When she came to a river, the only way to get from one side to the other, especially in the rainy season, when the waterways overflowed their banks, was in precarious-looking wooden boats.
Muscling the motorcycle up and down steep riverbanks and along narrow wooden planks onto boats was next to impossible without help, but she found that someone was always willing to lend a hand.
From such simple daily tasks, Glass learned one of the Amazon’s most profound lessons: people, plants and animals, fish, forests and rivers——are all interconnected, all depend on one another to survive and to thrive.
That is one of the messages that some 100 bishops will hear when they gather at the Vatican in October for the Synod for the Pan-Amazonian Region. Pope Francis has called the meeting of prelates from the Amazon to discuss challenges facing the Church in the region, with its enormous distances and its dizzying diversity in both the natural world and the human cultures to which it is home.
The people of the Amazon have “an understanding of life … characterized by the connectivity and harmony of relationships between water, territory and nature, community life and culture, God and the various spiritual forces,” according to the working document for the synod, which reflects dozens of discussions that took place last year among Catholics in the nine countries that share the Amazon basin.
The Catholic Church has long been part of that web of relationships. Early missionaries made their way along the rivers into the heart of the region in the 17th century, shortly after Europeans arrived in South America.
Unfortunately, at times the Church favored colonial governments, suppressing native cultures and siding with powerful interests. Conversations with indigenous leaders in preparation for the synod have shown that “there is still an open wound due to past abuses,” the working document says.

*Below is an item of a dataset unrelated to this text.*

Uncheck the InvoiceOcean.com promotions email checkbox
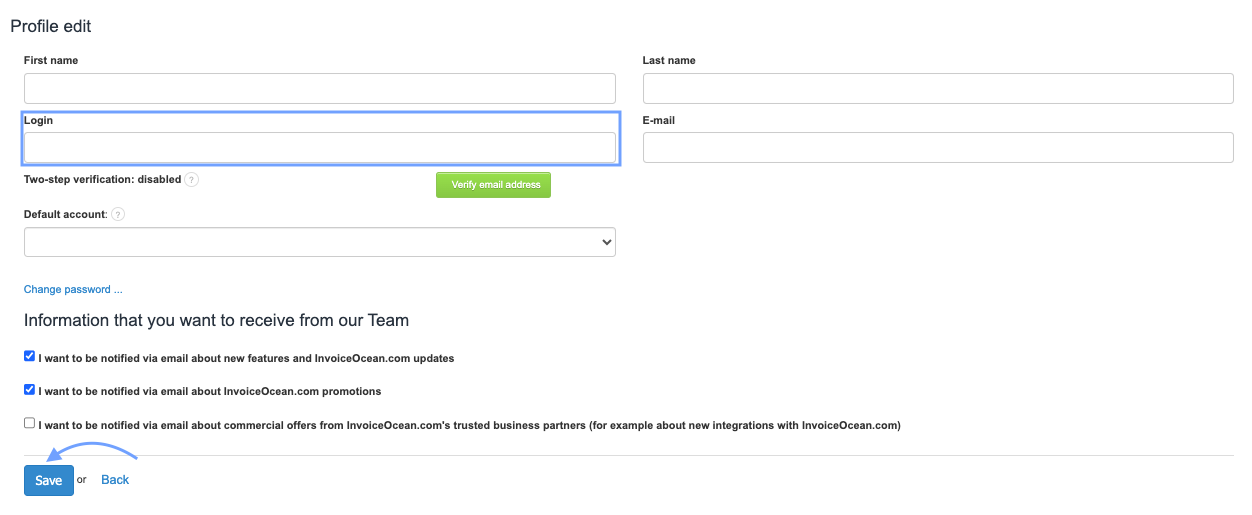Screen dimensions: 1252x515 tap(30, 390)
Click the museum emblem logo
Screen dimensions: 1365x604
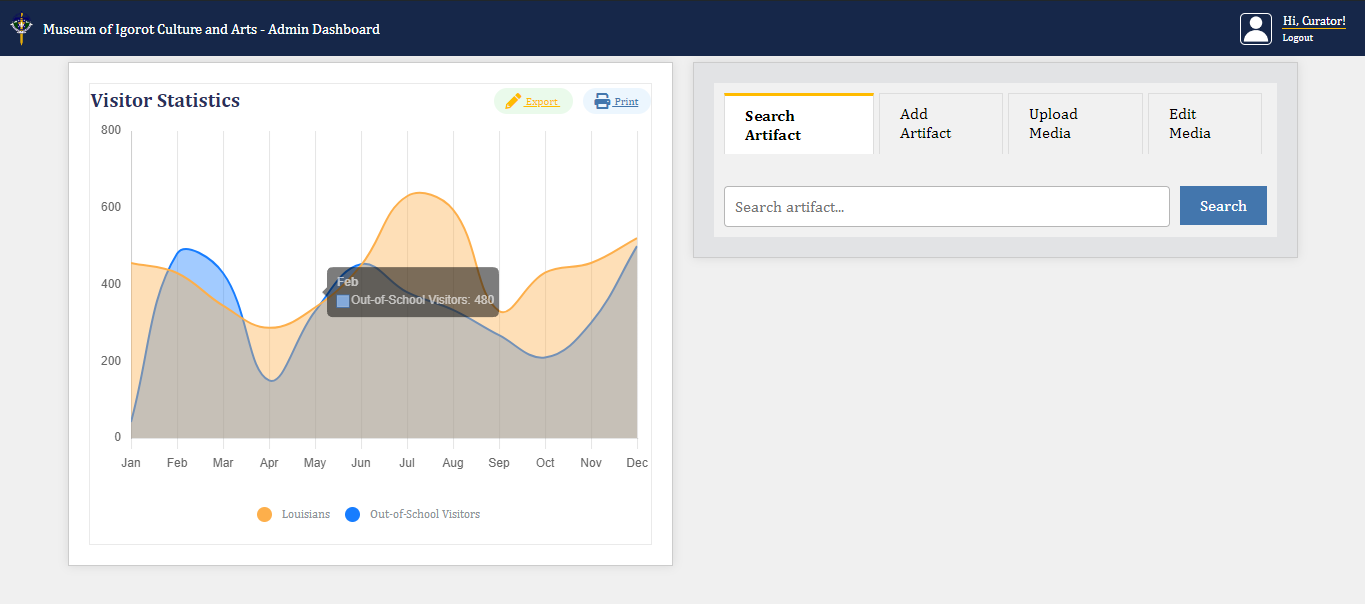point(19,28)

But Catholic missionaries also have a centuries-long history of defending and supporting those who suffer most, those who live at the margins of society, “on the periphery,” as Pope Francis puts it. The Synod for the Pan-Amazonian Region will put the periphery at the center of the Church’s attention.
The first Maryknoll missioners to the Amazon arrived in 1942 in Riberalta, which was then a small frontier town on the remote border between Bolivia and Brazil. Traveling by boat, they ministered to people in villages along the rivers. Although there are more roads in the Amazon now than there were 50 or 100 years ago, many places are still accessible only by boat.
That makes pastoral work especially challenging. In the Amazon basin, parishes are enormous, distances are great and river travel is difficult, time-consuming and expensive. Priests and sisters cannot visit all their parishioners frequently.
For many Catholics in the Amazon, Mass is a very rare event. Some communities can celebrate the Eucharist only a few times a year, says retired Bishop Erwin Krautler of Altamira, Brazil. “To me, that is a scandal,” he says. “Without the Eucharist, there cannot be a Christian community.”
How to ensure that Catholic communities in far-flung villages can maintain an active spiritual life will be one of the main issues the bishops face when they meet in October.
Proposals include encouraging priestly vocations, expanding the pastoral role of lay people and considering ordaining village elders — lay men who are respected for their faith and their wisdom — to celebrate the Eucharist in their communities. (Some bishops outside of the Amazon have criticized the proposal to ordain village elders, fearing that it would be a first step toward allowing priests to marry, but Pope Francis has emphasized that the requirement of celibacy for priests is not in question.)
The bishops at the synod are also likely to consider new leadership roles for women in the Catholic communities in villages.
The empowerment of local people is crucial for the Church in the Amazon, says Larry Brixius, who served on Maryknoll’s river team as a priest associate in the early 1990s.
The missioners traveled by boat to communities along the river. They led workshops for people who served as Catholic leaders in their villages, training them to celebrate baptisms and marriages and to prepare the faithful for first Communion.
Nurturing that web of relationships is the most important part of being a missioner, Brixius says.
The gift of a missionary life, he says, was “bringing me into that greater awareness – it’s about people loving people and caring for people, and that’s where God is present.”
When Pope Francis spoke to about 2,500 Amazonian people in Peru during his visit to that country in January 2018, he said he wanted to give the Church an “Amazonian face.”
Missionaries say the Amazon has not one face, but many. There are hundreds of indigenous groups in the nine Amazonian countries.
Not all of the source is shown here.